De Castro a Putin: dos monumentos
ANTONIO ELORZA
No siempre una movilización de masas es el producto de una respuesta
espontánea a la convocatoria que suscitan un líder o un tema
determinado. Tal es el caso de esas grandes manifestaciones por la vuelta
a Cuba del niño Elián que Gabriel García Márquez
nos califica de "espontáneas y espectaculares", poniendo su capacidad
literaria al servicio de las consignas de Fidel. Nada dice de la infame
mezcla de proceso de Moscú y de culebrón escabroso con que
el castrismo relata la huida hacia el infierno de la madre, análisis
médico vaginal incluido, forzada por ese personaje perverso, su
amante, que vestía con lujo, tras evidenciar desde niño su
maldad lanzando latas con excrementos al patio de la escuela, mientras
el ex marido es un auténtico San José, fiel a su familia
incluso después del abandono (Granma, 8 de febrero). Infamia
del relato oficial, edulcorada en su versión para españoles
de García Márquez pero culminada aquí con el siguiente
juicio: "El verdadero naufragio de Elián no fue en alta mar, sino
cuando pisó la tierra firme en los Estados Unidos". Resulta difícil
leer una mayor vileza, teniendo en cuenta las condiciones de supervivencia
del niño y la muerte trágica de su madre.
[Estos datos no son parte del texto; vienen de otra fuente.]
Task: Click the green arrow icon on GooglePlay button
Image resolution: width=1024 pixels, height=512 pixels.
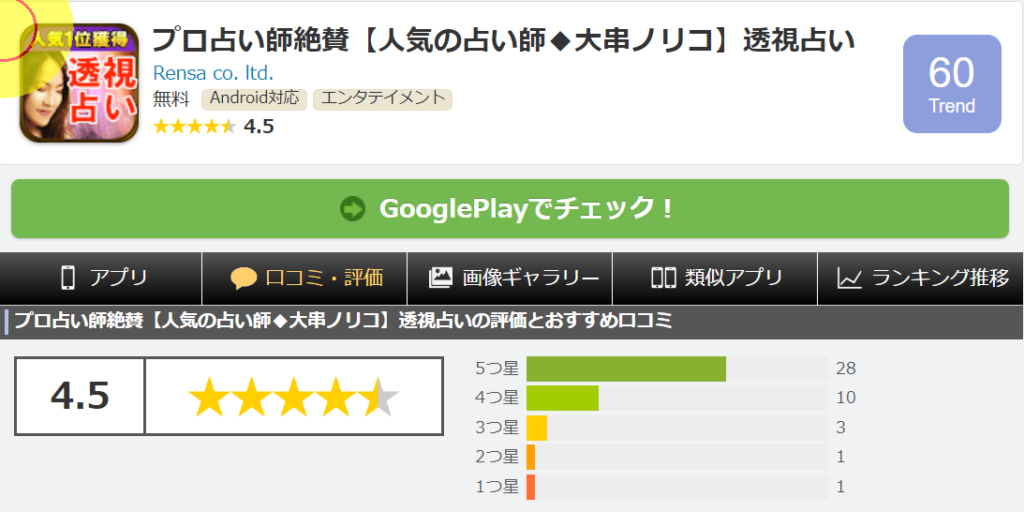Action: 353,209
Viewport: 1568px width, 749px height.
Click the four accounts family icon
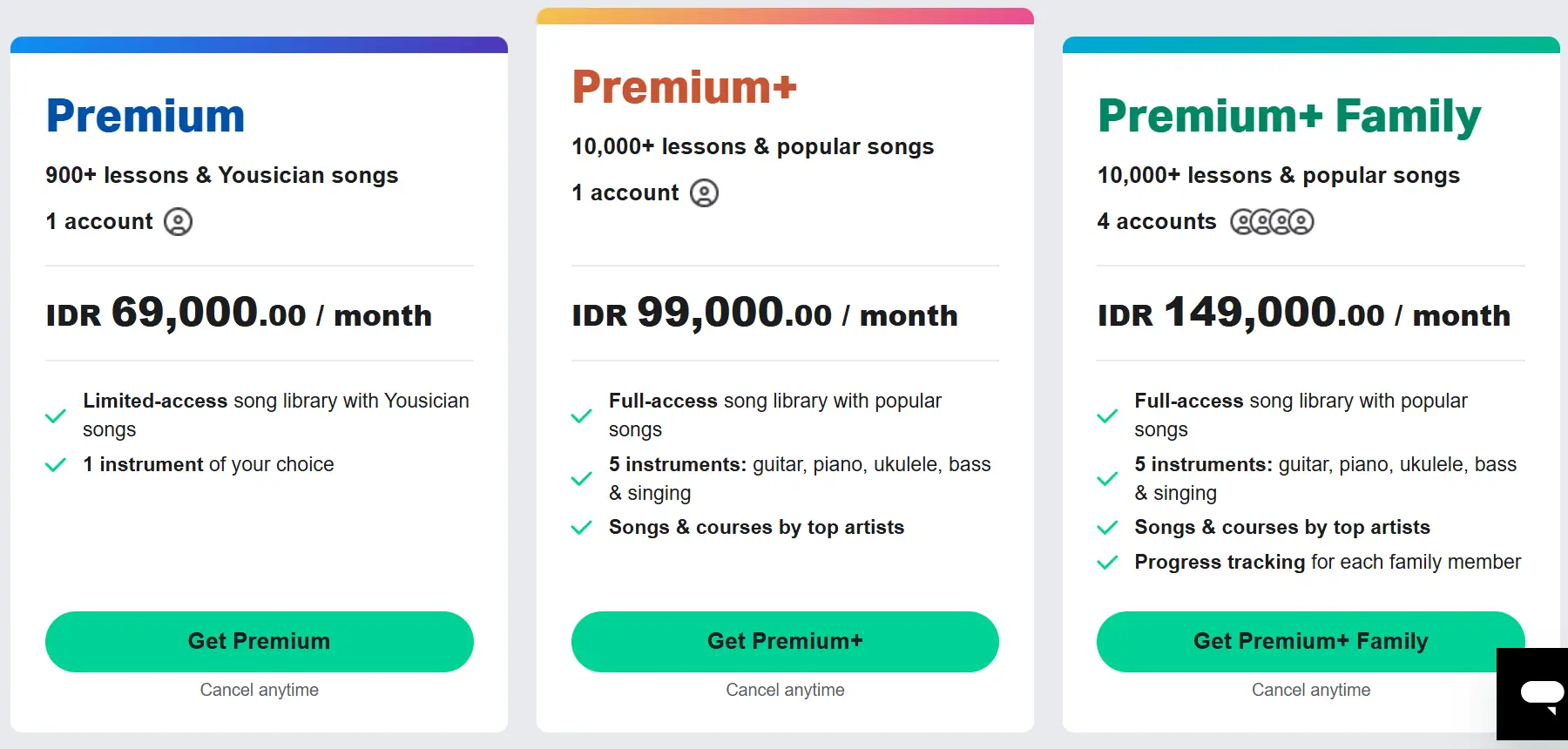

Por lo demás, si Gabo viajara por La Habana mezclado entre la
gente, y no en coche oficial, podría apreciar la amplitud del rechazo
soterrado a esa campaña cotidiana que todos los medios e instituciones
al servicio del régimen desarrollan para mantener la movilización
permanente. Como la respuesta que delante de mí se atrevió
a dar una señora en la guagua, camino del Parque Central,
al niño de tres años que repite el eslogan oficial "Elián,
regresa a tu patria y a tu escuela": "¡Calla, niño, que esto
no es la televisión!". O la historieta que sitúa en ese mismo
Parque Central habanero, pasados quince años, a un joven con la
pancarta "¡Regresen a Elián!". "¡Pero si ya volvió
a Cuba hace mucho tiempo!", le dice un paseante. Y el joven responde: "¡Por
eso mismo! ¡Yo soy Elián y ya es hora de que me devuelvan
a Miami!". Es una historia entre otras muchas que circulan por La Habana
y Santiago, expresando boca a boca el cansancio frente a las maratónicas
reuniones diarias, transmitidas íntegramente por radio y televisión,
en que el representante de los sindicatos agrarios pide a Elián
que vuelva para así no verse forzado a fumigar desde el avión
yanqui con veneno las cosechas de Cuba, el maestro que ocupe de nuevo el
puesto en su pupitre para no tener que aprender las mentiras de los enemigos
de la Isla, y el jurista que huya de un lugar donde todos los jóvenes
están sumergidos en la droga y en el crimen. ¿Nada le dice
al novelista esta campaña de intoxicación en cascada?: una
cosa es la consideración jurídica, favorable al padre de
Elián, y otra que el régimen obtenga un triunfo político
cuando su malgobierno fue la causa de la tragedia.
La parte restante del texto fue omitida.